Peter was the kindest man I ever met. I moved into his old house one winter in the early nineties. Rent was $235/month, there was a shared kitchen and showers and seven tenants. On the ground floor lived the landlord — Peter, and his Japanese wife.

I lived there three years. They were thin, cold years for me. Sometimes I was employed—as a bike courier, a dispatcher, a mover, a baker, a painter, or anything else I could find. Other times I scrabbled from day job to day job, helping anyone who needed it for cash on the barrelhead. There were some grim months on welfare, some trips to the food bank, even a few meals at the soup kitchen. I was rousted a couple times by rent-a-cops as “undesirable” (read: looking like a bum).

My clothes were threadbare, and I would look in the mirror and I could already see myself at fifty, living the same hand to mouth, job-to-job life.

Through it all, two people helped me, two people stuck by me and never made me feel worthless. One of them was Peter. Peter let me work a lot of my rent off with jobs around the house. I painted this or that, under careful supervision I did plumbing work, I shoveled snow, and I laid bricks. Peter taught me how to learn — he’d show me how to do something, tell me to, “Do it right, and take your time, because if you do it fast first, you’ll never ever do it right.” And those months when I was late on rent, those months when I was mortified to be on welfare – he cut me slack and he never made me feel small.

Peter was old.
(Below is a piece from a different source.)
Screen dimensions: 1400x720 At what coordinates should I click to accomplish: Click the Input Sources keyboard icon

He had been born in Germany. And he had fought for Hitler.

He liked to talk about his life — and quite a life it had been. He’d been a spy for the CIA after the fall, until the day his handler cut him loose when he was fleeing from what would become East Germany, pursued by Soviet troops. “Not willing to risk an incident,” said his handler. “Not willing to keep spying for you,” said Peter. He had been a stage manager, had been Volkswagen’s chief North American tester, had been a translator and had broken codes, among many, many other things.
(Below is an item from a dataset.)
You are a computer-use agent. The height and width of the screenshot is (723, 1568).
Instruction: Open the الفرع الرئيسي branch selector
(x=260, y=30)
Peter said, and I believed, that his family had been opposed to the Nazis. His father had been a VP at Siemens and when Peter was caught, at a youth camp, listening to Allied broadcasts, he was able to save his son and have him assigned to a prison camp (no, not that type of prison camp) commandant as an aide. While there, Peter got himself in more trouble and wound up in the camp jail for a couple of days. The cells in that camp faced each other, with a row of bars in between. The prisoner across from him was a gypsy man and they spent two days playing cards and talking. At the end of it, the prisoner said, “Today I will be hung as a partisan. You seem like a good man, so I want to ask you if after the war you will go tell my people.”

Peter agreed, and the gypsy continued. “They think I am a partisan leader – someone other than I am. I haven’t told them they’re wrong. What I want you to do, after the war, is go tell my people that I died for this man.”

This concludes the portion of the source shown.